Count the lines in the rows below that contain the string "Total", with case counting, and reply with only that number.

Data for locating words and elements
<<<<
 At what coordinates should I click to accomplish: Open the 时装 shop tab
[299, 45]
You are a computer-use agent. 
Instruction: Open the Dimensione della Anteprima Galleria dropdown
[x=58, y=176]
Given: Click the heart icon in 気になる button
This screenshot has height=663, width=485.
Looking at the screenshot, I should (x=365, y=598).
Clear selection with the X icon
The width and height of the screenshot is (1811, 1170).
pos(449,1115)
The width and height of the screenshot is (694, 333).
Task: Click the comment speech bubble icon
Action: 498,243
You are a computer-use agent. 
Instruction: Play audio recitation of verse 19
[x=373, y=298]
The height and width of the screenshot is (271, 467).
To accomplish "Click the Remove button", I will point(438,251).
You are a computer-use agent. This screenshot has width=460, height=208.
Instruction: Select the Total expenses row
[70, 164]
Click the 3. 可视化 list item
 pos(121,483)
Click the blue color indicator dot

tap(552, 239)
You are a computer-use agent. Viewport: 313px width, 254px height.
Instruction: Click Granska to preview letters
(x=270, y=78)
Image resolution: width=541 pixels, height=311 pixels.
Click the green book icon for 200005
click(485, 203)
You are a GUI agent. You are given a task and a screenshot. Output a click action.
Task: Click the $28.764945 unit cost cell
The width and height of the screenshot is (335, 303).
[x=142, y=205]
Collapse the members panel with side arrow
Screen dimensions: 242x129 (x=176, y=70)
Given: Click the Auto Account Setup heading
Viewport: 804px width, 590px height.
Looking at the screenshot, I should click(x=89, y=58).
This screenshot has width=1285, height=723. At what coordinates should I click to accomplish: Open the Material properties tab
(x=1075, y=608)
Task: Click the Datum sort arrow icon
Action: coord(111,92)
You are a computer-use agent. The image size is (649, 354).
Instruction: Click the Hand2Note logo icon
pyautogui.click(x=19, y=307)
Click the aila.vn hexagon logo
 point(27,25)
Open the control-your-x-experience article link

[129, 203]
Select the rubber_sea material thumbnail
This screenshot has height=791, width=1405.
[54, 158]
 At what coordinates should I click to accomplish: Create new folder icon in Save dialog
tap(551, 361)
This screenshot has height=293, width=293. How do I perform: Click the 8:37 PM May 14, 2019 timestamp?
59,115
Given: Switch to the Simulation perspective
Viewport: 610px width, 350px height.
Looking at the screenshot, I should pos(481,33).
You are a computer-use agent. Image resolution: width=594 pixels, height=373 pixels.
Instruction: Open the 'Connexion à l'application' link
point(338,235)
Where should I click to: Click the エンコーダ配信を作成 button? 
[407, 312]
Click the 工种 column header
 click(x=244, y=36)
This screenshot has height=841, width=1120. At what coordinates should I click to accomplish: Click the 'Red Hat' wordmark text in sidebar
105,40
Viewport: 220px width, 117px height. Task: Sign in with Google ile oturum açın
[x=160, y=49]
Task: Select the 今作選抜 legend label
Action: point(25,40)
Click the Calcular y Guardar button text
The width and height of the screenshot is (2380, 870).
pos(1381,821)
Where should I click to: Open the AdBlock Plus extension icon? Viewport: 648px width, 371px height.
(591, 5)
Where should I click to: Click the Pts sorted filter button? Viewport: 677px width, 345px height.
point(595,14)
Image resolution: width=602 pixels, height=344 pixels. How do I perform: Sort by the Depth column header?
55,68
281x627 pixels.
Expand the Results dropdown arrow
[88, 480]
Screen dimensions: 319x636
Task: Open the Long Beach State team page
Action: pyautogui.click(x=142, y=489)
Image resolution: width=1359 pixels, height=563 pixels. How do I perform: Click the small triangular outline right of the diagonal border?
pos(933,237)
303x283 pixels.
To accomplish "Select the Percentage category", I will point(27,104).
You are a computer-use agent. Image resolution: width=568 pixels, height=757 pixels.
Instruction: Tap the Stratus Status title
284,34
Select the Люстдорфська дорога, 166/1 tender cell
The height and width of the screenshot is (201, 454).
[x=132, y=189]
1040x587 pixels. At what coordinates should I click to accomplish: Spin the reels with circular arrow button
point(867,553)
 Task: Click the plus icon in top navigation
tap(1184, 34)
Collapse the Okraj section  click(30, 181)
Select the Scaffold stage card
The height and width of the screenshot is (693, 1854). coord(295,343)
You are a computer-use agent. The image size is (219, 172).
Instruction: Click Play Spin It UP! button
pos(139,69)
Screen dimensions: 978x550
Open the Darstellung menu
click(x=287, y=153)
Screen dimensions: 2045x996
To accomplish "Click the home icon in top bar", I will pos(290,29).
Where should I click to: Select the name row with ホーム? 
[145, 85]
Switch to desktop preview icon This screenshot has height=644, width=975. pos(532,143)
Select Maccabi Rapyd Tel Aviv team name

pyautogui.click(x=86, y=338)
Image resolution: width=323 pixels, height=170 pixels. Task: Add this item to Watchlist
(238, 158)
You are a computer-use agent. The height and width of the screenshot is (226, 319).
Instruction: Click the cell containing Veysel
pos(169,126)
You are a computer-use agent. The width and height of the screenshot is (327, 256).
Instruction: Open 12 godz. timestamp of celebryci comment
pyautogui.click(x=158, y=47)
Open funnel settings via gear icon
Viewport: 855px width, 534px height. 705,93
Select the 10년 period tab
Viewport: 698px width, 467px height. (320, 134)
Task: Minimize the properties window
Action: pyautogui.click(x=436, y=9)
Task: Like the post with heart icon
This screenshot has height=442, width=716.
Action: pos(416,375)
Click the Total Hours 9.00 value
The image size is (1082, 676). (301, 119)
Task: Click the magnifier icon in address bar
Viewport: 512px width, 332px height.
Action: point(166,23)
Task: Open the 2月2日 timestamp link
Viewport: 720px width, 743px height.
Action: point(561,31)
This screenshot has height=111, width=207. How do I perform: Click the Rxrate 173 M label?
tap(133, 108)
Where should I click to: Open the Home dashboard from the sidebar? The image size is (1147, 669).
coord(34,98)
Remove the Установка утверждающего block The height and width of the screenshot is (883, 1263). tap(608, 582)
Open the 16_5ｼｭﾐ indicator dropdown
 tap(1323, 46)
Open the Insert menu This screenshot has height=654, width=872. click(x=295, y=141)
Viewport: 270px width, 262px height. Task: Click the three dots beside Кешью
>>>>
### Complete response
2